The Home Office has commissioned a revision to this text as part of its overhaul of existing Fire Safety Order guidance. We expect to be able to publish this later in 2021. In particular the information relating to vulnerable persons in paragraphs 79.9 to 79.11 is being considered through the Personal Emergency Evacuations Plan Consultation. We have therefore decided that it would be appropriate to grey out this text while this takes place.”
In the document it is outlined that “The Home Office has taken the decision to host this guide following the Local Government Association’s action to remove this from their website citing changes to government policy and regulation making this out of date. The Home Office had commissioned a revision to this text as part of its overhaul of existing Fire Safety Order guidance. We expect to be able to publish this later this year.
In the interim, it is widely recognised that many of the aspects regarding fire safety in blocks of flats is still relevant and useful for readers. We think it is important that fire safety professionals have access to this guide.”
The document outlines that “When upgrading fire precautions, fire protection products and related services should be fit for their purpose and properly installed and maintained in accordance with the manufacturer’s instructions or a relevant standard.”
It adds “Third-party certification schemes for fire protection products and related services are an effective means of providing the fullest possible assurances, offering a level of quality, reliability and safety that non-certificated products may lack.
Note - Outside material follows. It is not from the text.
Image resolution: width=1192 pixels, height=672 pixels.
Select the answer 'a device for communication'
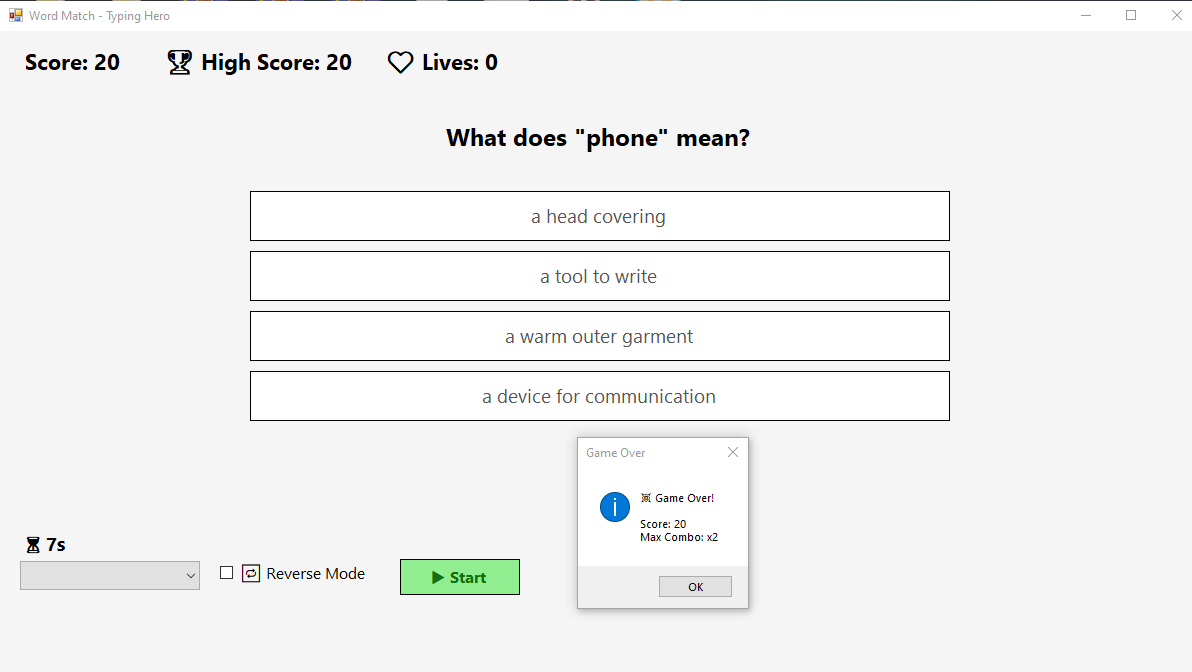[x=599, y=396]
This does not mean goods and services that are not third-party approved are less reliable, but there is no obvious way in which this can be demonstrated.
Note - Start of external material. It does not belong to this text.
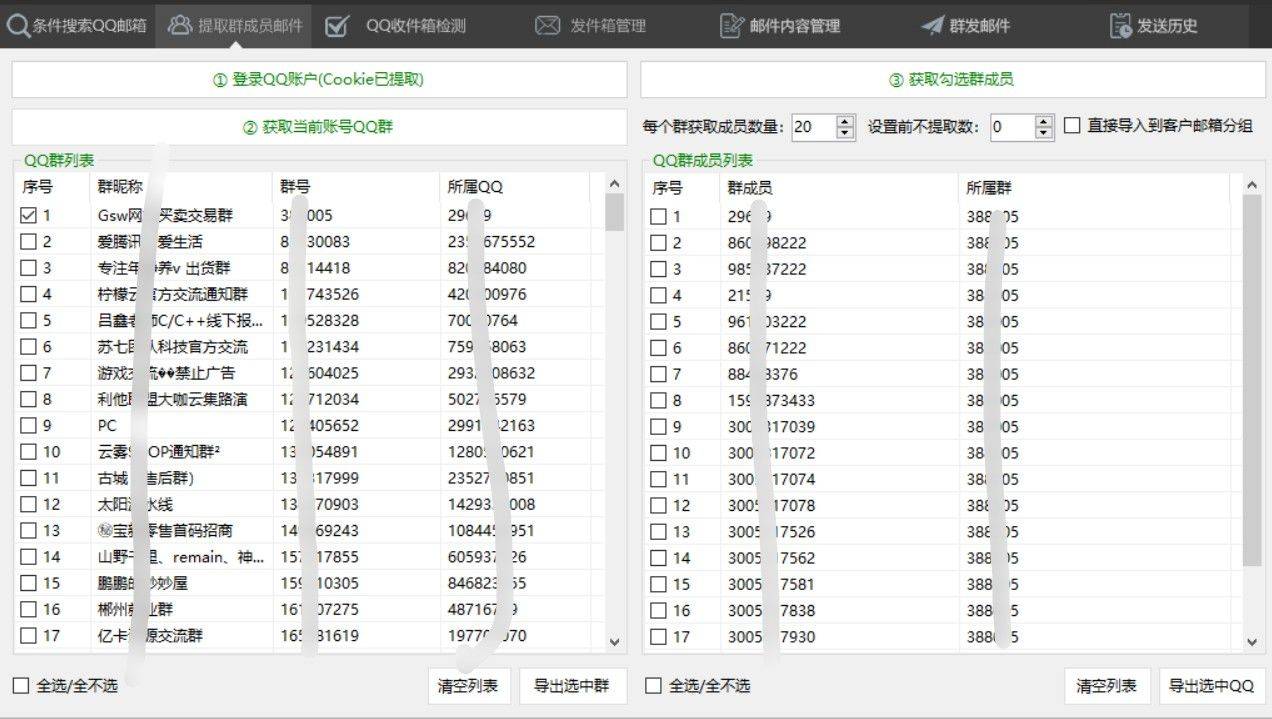
Task: Decrease 设置前不提取数 with down arrow
Action: (x=1045, y=132)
…Third-party quality assurance can offer comfort, both as a means of satisfying you that goods and services you have purchased are fit for purpose, and as a means of demonstrating that you have complied with the law.” – Clause 53 (Third-party certification)
The document also states guidance on selecting a professional fire risk assessor commenting “Use of registered or third-party certificated persons or third-party certificated firms to carry out fire risk assessments is one way responsible persons can establish due diligence in compliance with the requirement for a suitable and sufficient fire risk assessment.”
… Purpose-built blocks of flats are very different in nature from commercial premises, such as offices, shops and factories. In selecting a fire risk assessor, the responsible person should ensure that the competence of the fire risk assessor extends specifically to the principles of fire safety applicable to purpose-built blocks of flats.” – Appendix 3 (Selecting a competent professional fire risk assessor).
Stephen Adams, Chief Executive – BAFE commented: “It is imperative that guidance continues to be made available to the public and people responsible for fire safety in blocks of flats. It is reassuring that the Home Office are currently undergoing a review of this information. We advise anyone using this document to refer to the additional advice notes made available and to be thorough in their understanding before implementing any new or updated fire safety policy.”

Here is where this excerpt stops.